Monday, June 20, 2011

Max Jacob

I hear they jabber all night long.

I keep being surprised when poets I consider aesthetically conservative (like Hayden Carruth) admire poets I consider aesthetically wild (like Max Jacob). This shouldn’t surprise me, especially when the admiration crosses generations, as it does in my Carruth/Jacob example. As is well known (I think Silliman talked about this at one time as well), the mainstream of one age looks back to the fringes of an earlier age for inspiration. So what happens to the mainstream in the future? I suppose it also influences the future. That would seem logical, but I’m a little weak on examples.

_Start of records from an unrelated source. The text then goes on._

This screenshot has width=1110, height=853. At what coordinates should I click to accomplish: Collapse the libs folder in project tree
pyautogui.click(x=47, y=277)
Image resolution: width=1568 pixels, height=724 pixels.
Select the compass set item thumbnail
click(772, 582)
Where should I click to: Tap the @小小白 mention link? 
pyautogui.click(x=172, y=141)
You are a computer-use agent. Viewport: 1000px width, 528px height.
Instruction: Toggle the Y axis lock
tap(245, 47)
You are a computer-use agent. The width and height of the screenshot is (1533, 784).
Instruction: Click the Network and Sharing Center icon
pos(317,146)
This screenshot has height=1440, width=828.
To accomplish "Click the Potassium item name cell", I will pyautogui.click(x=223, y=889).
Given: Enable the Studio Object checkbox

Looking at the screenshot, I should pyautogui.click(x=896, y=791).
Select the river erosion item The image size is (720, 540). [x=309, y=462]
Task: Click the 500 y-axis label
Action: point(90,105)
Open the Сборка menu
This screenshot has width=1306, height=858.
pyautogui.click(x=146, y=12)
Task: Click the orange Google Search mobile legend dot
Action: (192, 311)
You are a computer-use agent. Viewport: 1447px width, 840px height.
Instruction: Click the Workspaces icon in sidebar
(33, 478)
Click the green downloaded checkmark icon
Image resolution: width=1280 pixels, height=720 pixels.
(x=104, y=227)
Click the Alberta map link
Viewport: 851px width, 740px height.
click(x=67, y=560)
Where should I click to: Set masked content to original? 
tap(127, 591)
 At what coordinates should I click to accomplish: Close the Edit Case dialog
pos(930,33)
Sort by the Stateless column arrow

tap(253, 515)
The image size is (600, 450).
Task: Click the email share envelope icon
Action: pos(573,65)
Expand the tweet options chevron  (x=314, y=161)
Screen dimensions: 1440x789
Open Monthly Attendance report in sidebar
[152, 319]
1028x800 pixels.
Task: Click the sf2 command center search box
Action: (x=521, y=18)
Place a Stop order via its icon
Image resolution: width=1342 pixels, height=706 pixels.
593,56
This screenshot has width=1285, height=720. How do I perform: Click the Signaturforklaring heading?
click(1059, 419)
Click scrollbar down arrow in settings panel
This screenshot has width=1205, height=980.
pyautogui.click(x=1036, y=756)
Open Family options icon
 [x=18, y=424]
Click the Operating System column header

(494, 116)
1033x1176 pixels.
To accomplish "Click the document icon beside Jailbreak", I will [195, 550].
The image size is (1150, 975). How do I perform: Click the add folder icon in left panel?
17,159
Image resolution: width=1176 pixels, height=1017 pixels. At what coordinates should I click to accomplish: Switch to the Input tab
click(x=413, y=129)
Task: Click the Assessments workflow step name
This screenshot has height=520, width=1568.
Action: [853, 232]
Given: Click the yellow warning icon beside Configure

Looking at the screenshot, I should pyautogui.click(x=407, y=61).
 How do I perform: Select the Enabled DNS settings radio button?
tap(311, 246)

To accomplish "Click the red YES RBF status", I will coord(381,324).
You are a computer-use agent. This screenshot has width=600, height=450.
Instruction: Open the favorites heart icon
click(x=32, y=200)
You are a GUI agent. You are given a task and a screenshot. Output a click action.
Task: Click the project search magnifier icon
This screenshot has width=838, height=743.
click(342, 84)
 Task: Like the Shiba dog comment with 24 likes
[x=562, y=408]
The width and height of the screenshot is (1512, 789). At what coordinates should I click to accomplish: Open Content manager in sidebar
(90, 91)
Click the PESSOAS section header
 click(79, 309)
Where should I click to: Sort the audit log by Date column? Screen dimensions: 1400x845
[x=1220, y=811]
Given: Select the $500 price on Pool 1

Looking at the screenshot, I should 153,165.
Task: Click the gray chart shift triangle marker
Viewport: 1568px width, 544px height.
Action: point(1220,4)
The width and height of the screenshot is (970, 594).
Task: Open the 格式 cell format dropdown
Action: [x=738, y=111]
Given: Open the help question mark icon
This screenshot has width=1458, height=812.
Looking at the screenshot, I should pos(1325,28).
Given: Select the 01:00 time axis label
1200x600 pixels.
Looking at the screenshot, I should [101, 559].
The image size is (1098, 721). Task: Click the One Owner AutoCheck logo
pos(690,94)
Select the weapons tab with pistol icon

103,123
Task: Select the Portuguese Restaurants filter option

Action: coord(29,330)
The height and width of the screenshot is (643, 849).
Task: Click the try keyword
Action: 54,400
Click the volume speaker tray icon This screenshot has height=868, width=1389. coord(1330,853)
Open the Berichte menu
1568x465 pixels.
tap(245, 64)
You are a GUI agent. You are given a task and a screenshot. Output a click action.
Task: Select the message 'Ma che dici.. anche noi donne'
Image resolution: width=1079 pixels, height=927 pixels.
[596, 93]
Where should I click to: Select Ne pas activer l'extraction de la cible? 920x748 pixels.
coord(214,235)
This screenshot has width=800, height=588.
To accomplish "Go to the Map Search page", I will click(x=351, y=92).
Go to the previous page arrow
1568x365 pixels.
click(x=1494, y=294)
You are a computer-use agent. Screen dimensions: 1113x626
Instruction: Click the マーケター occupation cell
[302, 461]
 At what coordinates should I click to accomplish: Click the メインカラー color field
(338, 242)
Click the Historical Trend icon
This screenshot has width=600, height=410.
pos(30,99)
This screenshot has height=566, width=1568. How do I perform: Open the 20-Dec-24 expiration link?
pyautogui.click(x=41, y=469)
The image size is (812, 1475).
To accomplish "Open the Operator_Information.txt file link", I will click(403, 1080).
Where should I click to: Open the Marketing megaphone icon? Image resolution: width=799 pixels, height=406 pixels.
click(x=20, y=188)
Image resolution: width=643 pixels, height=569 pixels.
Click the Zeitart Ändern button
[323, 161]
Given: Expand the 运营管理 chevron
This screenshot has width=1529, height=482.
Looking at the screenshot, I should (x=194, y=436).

I get all confused about what the mainstream and the fringes of any age are, anyway. I suppose Byron was the mainstream? I seem to recall he was popular. And Yeats? We certainly still talk about them. But do we talk about them as influential on the way people write now? How about Auden?

Plath was mainstream, I imagine, and she’s still tagged as influential on the way some poets write.

The last 20 years has seen an uptick in conversation about Stevens as influential, or a mix of Stevens and Stein, perhaps? How major was Stevens during his lifetime? I’m pretty sure Stein was on the fringes. Certainly Jacob was, which leads me back to say Max Jacob is a poet to whom I keep returning. It’s a good place to which to return. His version of Cubist Absurdist Surrealism (something like that) would seem to mirror a lot of what’s going on in contemporary American poetry. I wonder if poets are reading him, or if it’s just something in the air.

The Key (Wm Kulik, trans.)
Max Jacob

When Milord Framboisy got back from the war, his wife scolded him royally in church, so he said: “Madame, here’s the key to my entire fortune. I’m leaving forever.” Out of a sense of delicacy, the lady let the key fall to the stone floor of the church. Over in a corner, a nun was praying because she’d lost her key, the one to the convent, and nobody could get in. “See if this will fit your lock.” But the key was no longer there. It was already in the Cluny Museum: a huge key shaped like a tree trunk.

Looks like someone dropped the key to the Cluny! Right beside some lovers! Oh, Paris . . .

2 Comments:

At 6/24/2011 9:05 PM, Anonymous Anonymous said...

FWIW, Elizabeth Bishop translated several Max Jacob poems ages ago...

 
At 4/13/2013 2:20 PM, Blogger Unknown said...

My husband also translated many poems of Jacob in his book on him "Max Jacob and The Poetics of Cubism".